◆ THE TASK: Your answer must be an exact retyping of the line containing "Where should I click to: Click the browser" and every line after it through the end of the records below, with no pictures and nothing else.

—————

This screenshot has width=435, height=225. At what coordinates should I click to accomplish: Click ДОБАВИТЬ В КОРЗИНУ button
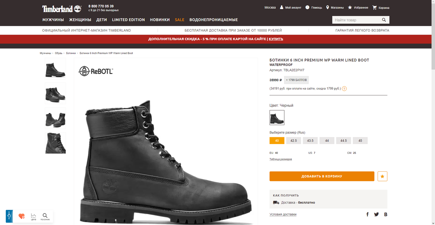click(322, 176)
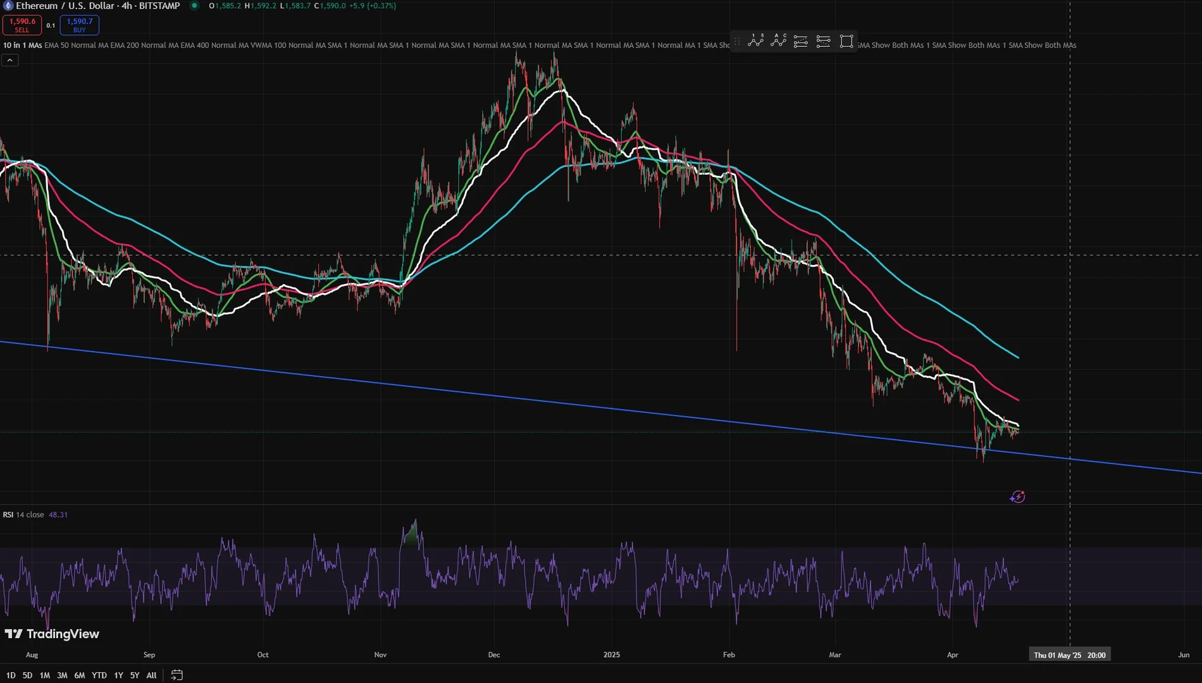Click the red SELL 1,590.6 button

click(x=22, y=25)
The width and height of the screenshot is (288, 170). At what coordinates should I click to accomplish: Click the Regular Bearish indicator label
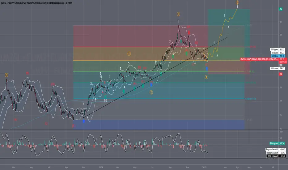pos(276,149)
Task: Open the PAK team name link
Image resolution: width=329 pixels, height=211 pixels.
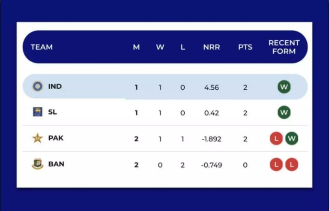Action: point(56,138)
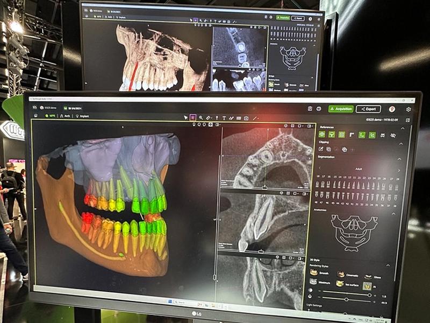This screenshot has width=430, height=323.
Task: Click the magnifier zoom tool
Action: coord(201,117)
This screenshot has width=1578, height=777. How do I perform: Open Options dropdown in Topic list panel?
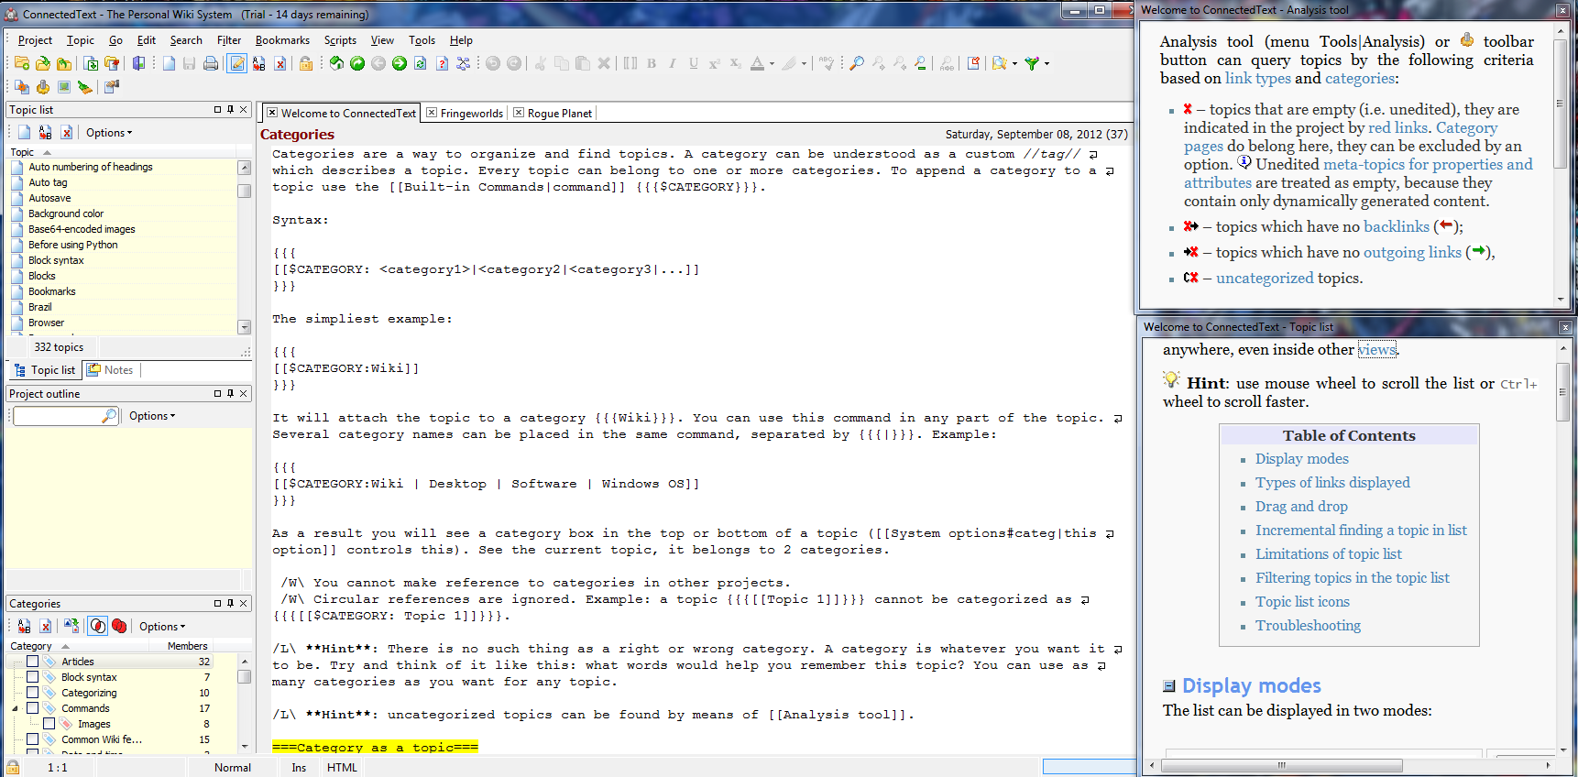coord(108,133)
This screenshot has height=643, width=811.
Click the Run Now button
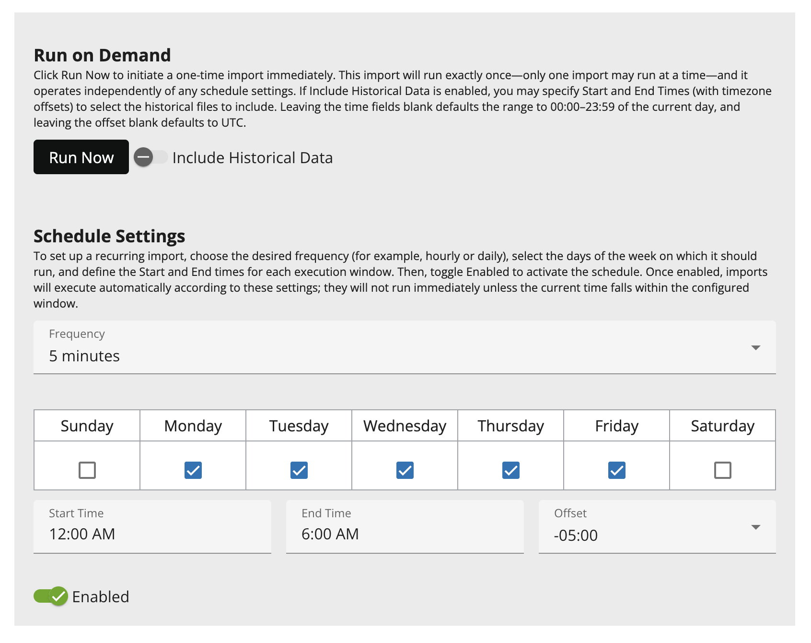tap(81, 157)
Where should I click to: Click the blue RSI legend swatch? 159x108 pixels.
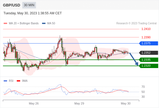(5, 81)
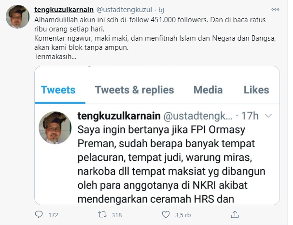Open the embedded tweet text about FPI
The height and width of the screenshot is (225, 293).
(x=171, y=165)
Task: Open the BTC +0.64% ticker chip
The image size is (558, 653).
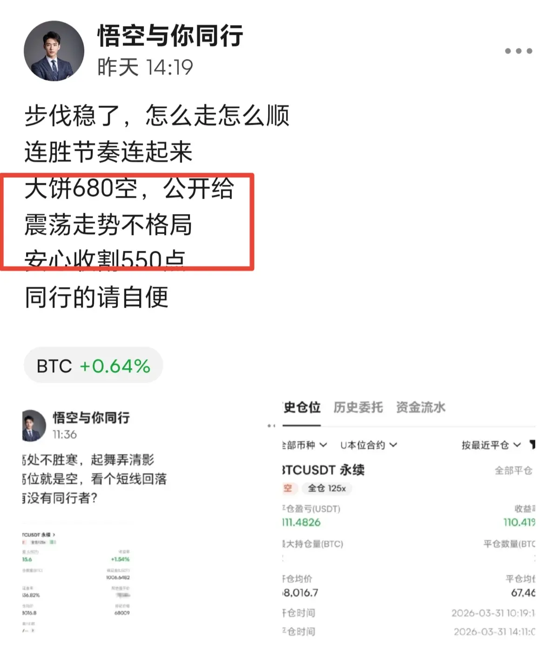Action: 94,366
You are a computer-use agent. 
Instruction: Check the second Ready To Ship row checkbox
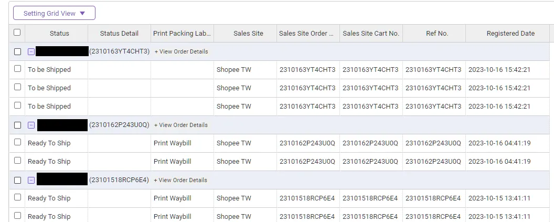17,161
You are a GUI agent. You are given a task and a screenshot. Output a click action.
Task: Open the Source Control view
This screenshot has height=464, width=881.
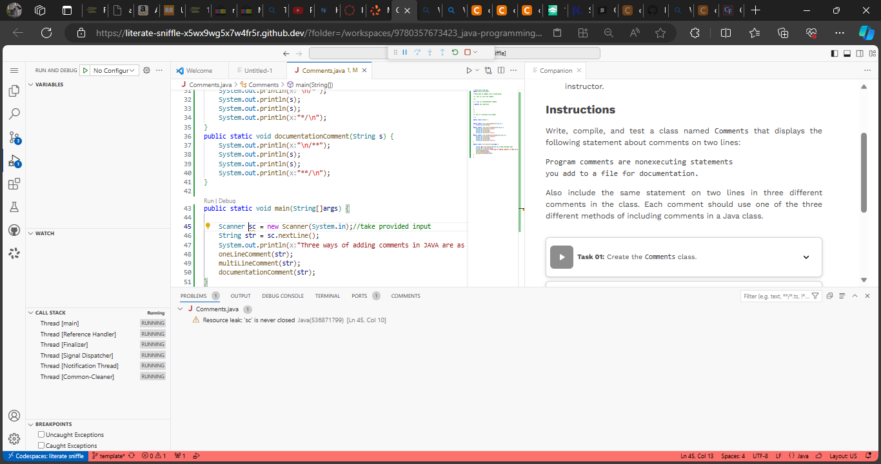[x=14, y=137]
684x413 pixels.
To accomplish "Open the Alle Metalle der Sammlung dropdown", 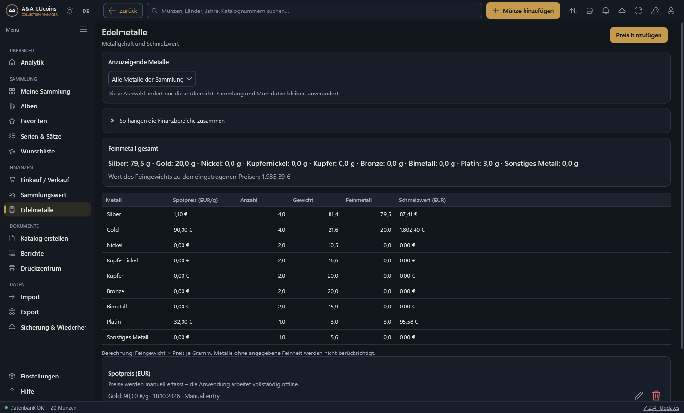I will coord(152,79).
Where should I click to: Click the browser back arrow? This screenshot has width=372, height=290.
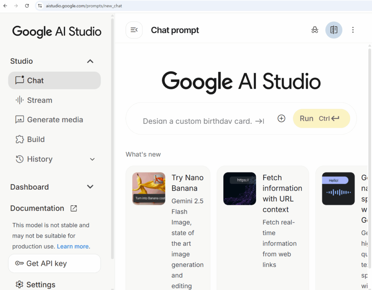pyautogui.click(x=5, y=6)
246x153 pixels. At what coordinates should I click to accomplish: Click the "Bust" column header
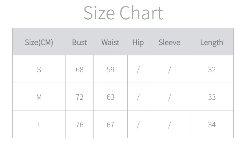tap(80, 42)
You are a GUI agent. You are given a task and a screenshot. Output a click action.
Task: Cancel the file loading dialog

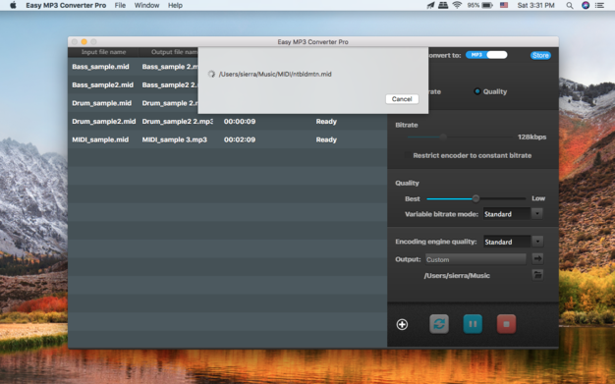(x=402, y=99)
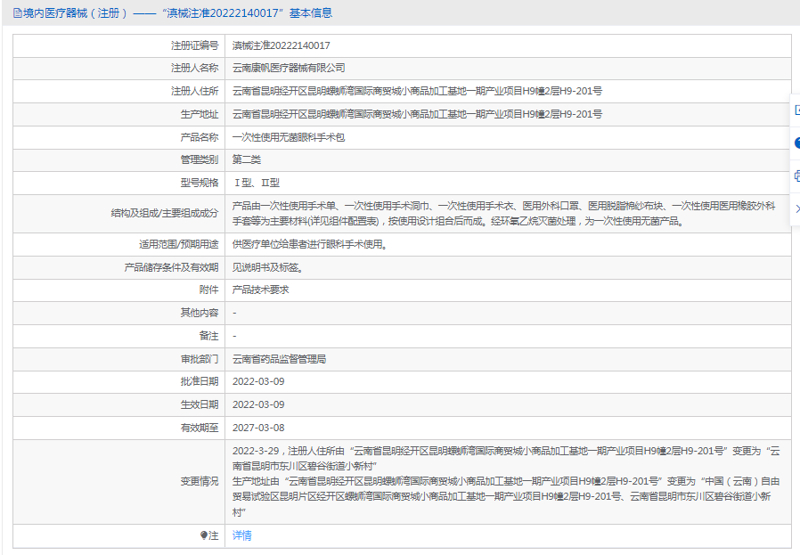Click the 有效期至 date 2027-03-08
800x555 pixels.
[x=258, y=428]
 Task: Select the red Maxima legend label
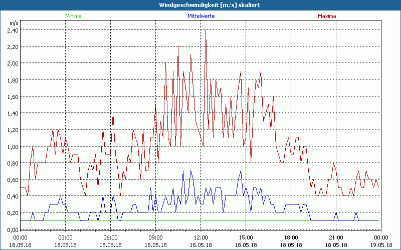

—————

◆ WRITTEN ANSWER:
Where should I click to: Click the browser back arrow? This screenshot has width=372, height=290.
pyautogui.click(x=5, y=6)
246x153 pixels. At what coordinates should I click to accomplish: Click the "Bust" column header
tap(80, 42)
You are a GUI agent. You are given a task and a screenshot. Output a click action.
Task: Cancel the file loading dialog

(x=402, y=99)
Click the 有效期至 date 2027-03-08
800x555 pixels.
[x=258, y=428]
 Task: Select the red Maxima legend label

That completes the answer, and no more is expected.